4-й день
ШАРТР
На следующий день рано утром мы выехали в Шартр. Это около ста км от Парижа, поэтому по дороге Тимофей нам успел рассказать много разного и не только на исторические темы, к примеру, о том, что появляющиеся то там, то здесь на откосах дорог цветные шары и кубы, положены для того, чтобы неожиданным своим появлением и дизайнерским разнообразием взрывать угасающее сознание дальнобойщиков и не давать им заснуть. Или о том, что небольшие водоемы вдоль трассы, за которые несколько лет тому назад успешно боролась партия «зеленых», – это специальные жабоприемники, чтобы вездесущие лягушки не выпрыгивали на дорогу и не погибали под колесами машин.
Но, конечно, главное о чем рассказывал Тимофей, это о Шартрском соборе и о главной его святыне – Плате Богородицы. Начал он издалека.

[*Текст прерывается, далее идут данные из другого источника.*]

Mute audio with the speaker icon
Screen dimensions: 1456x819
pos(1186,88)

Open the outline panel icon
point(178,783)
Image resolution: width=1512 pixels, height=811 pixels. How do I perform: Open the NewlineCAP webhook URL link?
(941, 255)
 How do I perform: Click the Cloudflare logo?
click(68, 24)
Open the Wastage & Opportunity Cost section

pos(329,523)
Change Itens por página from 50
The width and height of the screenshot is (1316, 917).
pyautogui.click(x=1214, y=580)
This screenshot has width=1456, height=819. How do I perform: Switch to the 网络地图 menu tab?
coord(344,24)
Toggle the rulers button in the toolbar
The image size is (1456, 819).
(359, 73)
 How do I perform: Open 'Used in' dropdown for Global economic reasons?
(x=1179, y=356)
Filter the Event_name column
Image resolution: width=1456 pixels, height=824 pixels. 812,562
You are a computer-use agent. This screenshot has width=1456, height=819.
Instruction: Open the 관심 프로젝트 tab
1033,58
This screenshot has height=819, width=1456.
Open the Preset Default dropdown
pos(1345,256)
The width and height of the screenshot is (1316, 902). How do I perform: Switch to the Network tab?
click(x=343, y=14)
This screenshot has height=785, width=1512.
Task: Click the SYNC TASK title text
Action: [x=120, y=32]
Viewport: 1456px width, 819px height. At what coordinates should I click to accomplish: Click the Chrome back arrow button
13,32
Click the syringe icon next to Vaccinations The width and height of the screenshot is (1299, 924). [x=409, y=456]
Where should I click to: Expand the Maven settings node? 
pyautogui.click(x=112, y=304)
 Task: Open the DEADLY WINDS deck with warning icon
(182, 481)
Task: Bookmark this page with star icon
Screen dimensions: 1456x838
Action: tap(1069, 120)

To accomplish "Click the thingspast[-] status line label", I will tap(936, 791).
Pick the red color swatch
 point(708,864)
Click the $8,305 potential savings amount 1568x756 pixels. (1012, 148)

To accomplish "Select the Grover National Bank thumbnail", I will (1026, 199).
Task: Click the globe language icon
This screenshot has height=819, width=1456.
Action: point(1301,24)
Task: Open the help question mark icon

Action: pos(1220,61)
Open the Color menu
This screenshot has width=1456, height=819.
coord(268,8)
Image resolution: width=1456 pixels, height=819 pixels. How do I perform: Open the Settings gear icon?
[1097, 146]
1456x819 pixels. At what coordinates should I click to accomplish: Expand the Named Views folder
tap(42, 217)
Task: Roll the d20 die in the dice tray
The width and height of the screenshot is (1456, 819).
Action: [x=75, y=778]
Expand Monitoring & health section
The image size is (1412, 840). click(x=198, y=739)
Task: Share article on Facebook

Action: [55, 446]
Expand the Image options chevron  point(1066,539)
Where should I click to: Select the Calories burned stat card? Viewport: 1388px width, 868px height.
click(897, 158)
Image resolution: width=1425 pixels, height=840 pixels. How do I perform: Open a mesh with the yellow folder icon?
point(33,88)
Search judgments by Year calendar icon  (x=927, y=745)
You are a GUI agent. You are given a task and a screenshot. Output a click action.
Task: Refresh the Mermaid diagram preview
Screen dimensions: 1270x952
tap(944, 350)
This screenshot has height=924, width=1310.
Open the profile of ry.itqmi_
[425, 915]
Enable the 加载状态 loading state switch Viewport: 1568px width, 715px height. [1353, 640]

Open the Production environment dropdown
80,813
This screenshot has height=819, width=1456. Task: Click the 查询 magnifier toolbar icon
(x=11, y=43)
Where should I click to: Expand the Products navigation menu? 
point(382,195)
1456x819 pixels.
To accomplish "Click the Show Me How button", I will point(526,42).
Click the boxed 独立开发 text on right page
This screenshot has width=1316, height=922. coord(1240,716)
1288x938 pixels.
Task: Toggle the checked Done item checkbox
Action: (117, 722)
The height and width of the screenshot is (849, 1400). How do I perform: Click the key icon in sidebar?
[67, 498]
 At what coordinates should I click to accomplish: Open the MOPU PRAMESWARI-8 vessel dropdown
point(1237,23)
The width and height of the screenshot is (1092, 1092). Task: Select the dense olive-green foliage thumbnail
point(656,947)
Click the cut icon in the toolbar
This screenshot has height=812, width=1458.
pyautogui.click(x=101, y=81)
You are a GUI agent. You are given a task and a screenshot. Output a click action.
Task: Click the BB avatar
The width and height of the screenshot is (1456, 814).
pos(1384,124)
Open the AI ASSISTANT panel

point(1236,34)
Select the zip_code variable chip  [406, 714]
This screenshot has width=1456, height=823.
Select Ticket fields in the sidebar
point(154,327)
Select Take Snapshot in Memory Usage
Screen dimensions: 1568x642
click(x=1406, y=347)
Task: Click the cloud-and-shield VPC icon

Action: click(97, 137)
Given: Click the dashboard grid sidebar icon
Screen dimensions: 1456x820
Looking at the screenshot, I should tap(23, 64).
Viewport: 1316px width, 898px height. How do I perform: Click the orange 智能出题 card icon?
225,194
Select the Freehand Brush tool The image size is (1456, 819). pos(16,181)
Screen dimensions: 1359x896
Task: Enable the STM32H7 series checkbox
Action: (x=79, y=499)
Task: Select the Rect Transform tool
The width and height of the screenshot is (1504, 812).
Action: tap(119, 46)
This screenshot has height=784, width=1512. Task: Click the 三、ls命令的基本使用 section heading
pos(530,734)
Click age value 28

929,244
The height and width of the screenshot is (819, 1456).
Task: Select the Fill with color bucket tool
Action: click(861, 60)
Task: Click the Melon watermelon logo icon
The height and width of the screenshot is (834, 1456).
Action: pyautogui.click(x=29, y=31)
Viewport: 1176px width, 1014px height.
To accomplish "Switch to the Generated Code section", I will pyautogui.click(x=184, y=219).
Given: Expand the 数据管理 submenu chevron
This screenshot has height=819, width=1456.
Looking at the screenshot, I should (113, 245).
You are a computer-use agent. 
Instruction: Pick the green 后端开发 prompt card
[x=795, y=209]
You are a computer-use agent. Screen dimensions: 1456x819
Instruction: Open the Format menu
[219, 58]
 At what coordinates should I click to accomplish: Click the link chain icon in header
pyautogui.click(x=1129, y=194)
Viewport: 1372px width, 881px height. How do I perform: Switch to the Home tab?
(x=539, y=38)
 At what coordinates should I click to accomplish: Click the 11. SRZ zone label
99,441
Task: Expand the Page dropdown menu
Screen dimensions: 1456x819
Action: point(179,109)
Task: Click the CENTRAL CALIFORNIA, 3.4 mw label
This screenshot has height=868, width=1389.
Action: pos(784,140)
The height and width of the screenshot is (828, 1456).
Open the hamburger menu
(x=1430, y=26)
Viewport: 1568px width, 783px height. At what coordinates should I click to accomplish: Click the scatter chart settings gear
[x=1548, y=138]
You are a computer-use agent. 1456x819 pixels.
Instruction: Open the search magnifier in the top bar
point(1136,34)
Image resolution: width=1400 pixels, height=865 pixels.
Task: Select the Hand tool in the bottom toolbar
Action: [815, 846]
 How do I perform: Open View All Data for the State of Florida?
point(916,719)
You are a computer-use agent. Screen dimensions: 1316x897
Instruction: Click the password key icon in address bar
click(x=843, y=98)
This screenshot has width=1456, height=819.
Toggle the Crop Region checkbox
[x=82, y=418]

…Оказывается, есть такая болезнь, как непереносимость света. Развивается она постепенно, однако наступает момент, когда человек тотально зашторивает свою жизнь. И кончается все это плачевно.
Когда отношения человека с Богом строятся как соработичество, синергия, то любой совершенный им грех протекает тоже, как заболевание. После грехопадения, когда Адам сваливает свою вину на Еву, его болезнь, как непереносимость самого Господа Бога, начинает стремительно развиваться. Выгнанный из Эдема, он вынужден жить в темноте безбожия. По мере возникновения человечества болезнь эта усугублялась, и первые люди заражали друг друга непереносимостью Бога.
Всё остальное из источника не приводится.